At the 24 months assessment, the BMD at the LS had remained largely unchanged in the overall population (mean [SD] percent change 0.04 [6.7], p=0.78), whilst a small albeit significant decrease was observed at the FN (mean [SD] percent change -1.4 [7.1], p=0.02) (Table 2). BMD variations however clearly differed according to the autoantibody status (Table 2 and Figure 1C, D). At the LS, the BMD in ACPA-positive patients declined significantly from 0.934 (0.190) to 0.915 (0.187) (p=0.03), corresponding to a decrease of 1.8% in 24 months. In contrast, in ACPA-negative patients, there was a trend for increased values from 0.932 (0.183) to 0.944 (0.181) (1.5%) (p=0.13). As such, none of the ACPA-positive patients with reduced BMD (Z score ≤-1) at baseline had returned to normal values as compared with 33.3% among ACPA-negative patients (p=0.07). In contrast, new BMD loss was observed in 10.3% of ACPA-positive and 6.7% of ACPA-negative patients with normal values at enrolment. At the FN, ACPA-positive patients again showed a significant reduction from 0.723 (0.142) to 0.704 (0.139) (p=0.03), corresponding to a decrease of 2.4%, whilst ACPA-negative patients were relatively stable. Also at the FN, none of the ACPA-positive patients regained normal BMD, and 6.9% additional patients underwent BMD reduction (Z score ≤-1) as compared with smaller variations in ACPA-negative subjects (Table 2). As a final result, the proportion of patients with reduced BMD (Z score ≤-1) after 24 months was significantly higher among ACPA-positive patients at both the spine (39.5% vs 19.3%, p=0.05) and the FN (37.2% vs 12.2%, p=0.007) (Table 2).


Table 2 Changes in BMD from baseline.

At unadjusted linear regression, ACPA emerged significant predictors of larger reductions of the BMD at the LS, with a trend also at the FN (Table 3). No significant dose-dependent effects were observed for increasing ACPA levels, and no clear associations emerged for RF. Cumulative disease activity was not associated with increased bone loss. Of note, in patients achieving remission, BMD variations were not significantly different at neither the LS (mean [SD] -0.11 [7.67] vs 0.16 [5.92] p=0.84) nor the FN (mean [SD] -0.84 [7.49] vs -0.94 [6.86] p=0.53); similarly, time to achieve remission did not impacted on BMD loss (Table 3). Stratification according to the achievement of LDA provided similar results (not shown), irrespective of the time point at which LDA was achieved (Table 3). The use of bisphosphonates was instead highly protective. The cumulative PDN dose only impacted on variations at the LS. After adjusting for covariates, ACPA maintained independent association with more BMD loss at the LS but not the FN (Table 3). Confirming the independency from other variables, ACPA-positive patients receiving bisphosphonates still showed smaller increases in spine BMD compared to ACPA-negative patients (mean [SD] percent change 0.2 [4.5] vs 4.1 [6.2], p=0.11). Furthermore, restricting the analysis to subjects aged <65 years, BMD loss at the LS occurred only in ACPA-positive patients (mean [SD] percent change -2.7 [5.7] vs 0.7 [6.7], p=0.03).


Table 3 Predictors of BMD changes.


Results from our analysis indicate that, despite suppression of inflammation and adoption of prophylactic measures, ACPA-positive early RA patients are exposed to increased risk of systemic bone loss, especially at the spine, in the first two years after treatment start. The small but significant decrease in hip BMD appears instead unexplained by disease and treatment-related variables.

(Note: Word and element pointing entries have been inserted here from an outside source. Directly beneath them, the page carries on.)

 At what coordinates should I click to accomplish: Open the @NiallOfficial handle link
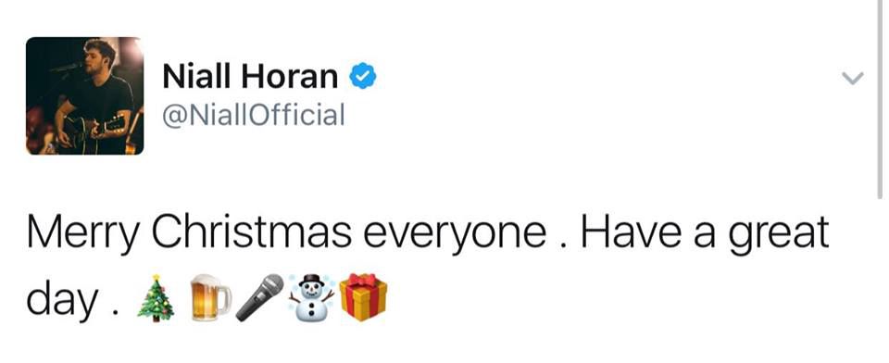point(254,115)
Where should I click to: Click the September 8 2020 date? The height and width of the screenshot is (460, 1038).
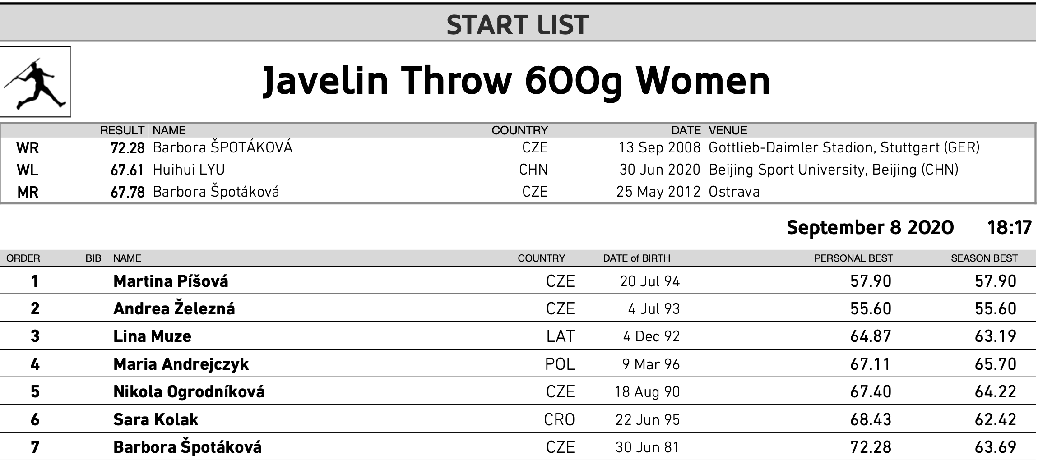870,227
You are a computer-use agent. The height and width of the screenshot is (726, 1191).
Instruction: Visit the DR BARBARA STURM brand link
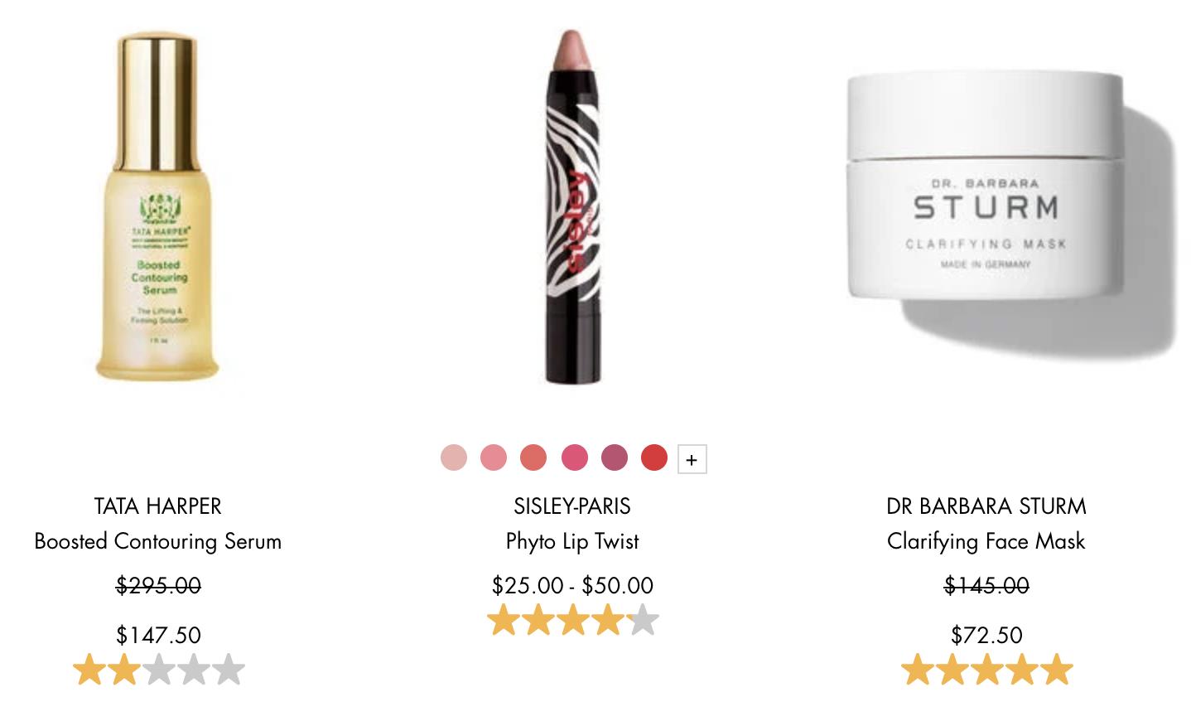(x=986, y=506)
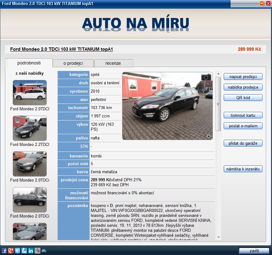Click scrollbar down arrow in details panel

pos(218,237)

The effects of early and intensive management on the epidemiology of OP in recent-onset RA remain poorly defined. Few studies have reported substantial stability of BMD in modern early RA populations (19, 3235), with the highest rates of bone loss being observed at the hip in the first two years after treatment start (35), especially in patients receiving glucocorticoids (36). Although the exact rates of BMD variations are not comparable across studies due to different demographic characteristics, anti-rheumatic treatments and use of prophylactic measures, our results confirm that early RA patients collectively undergo only minor changes in systemic BMD upon tightly controlled management. Accordingly, a recent study found no significant difference in BMD at the spine and hip between individuals with RA in remission and those without RA (37). Our findings, however, do not contrast with the central role of inflammation in pathological bone remodeling. The tendency for more BMD loss at the LS in association with the use of b/tsDMARDs, together with the negative effects of higher cumulative PDN doses at this site, may indeed reflect the impact of a more refractory disease on bone. Our results also confirm the importance of prevention strategies for systemic OP (32, 33, 35). Indeed, treatment with bisphosphonates was the strongest predictor of maintenance of the BMD at any site. The reasons for the selective slight decline in the BMD at the FN irrespective of disease and treatment-related variables remain poorly understood, but recent studies have suggested that hip fragility may be an intrinsic characteristic of RA (38, 39).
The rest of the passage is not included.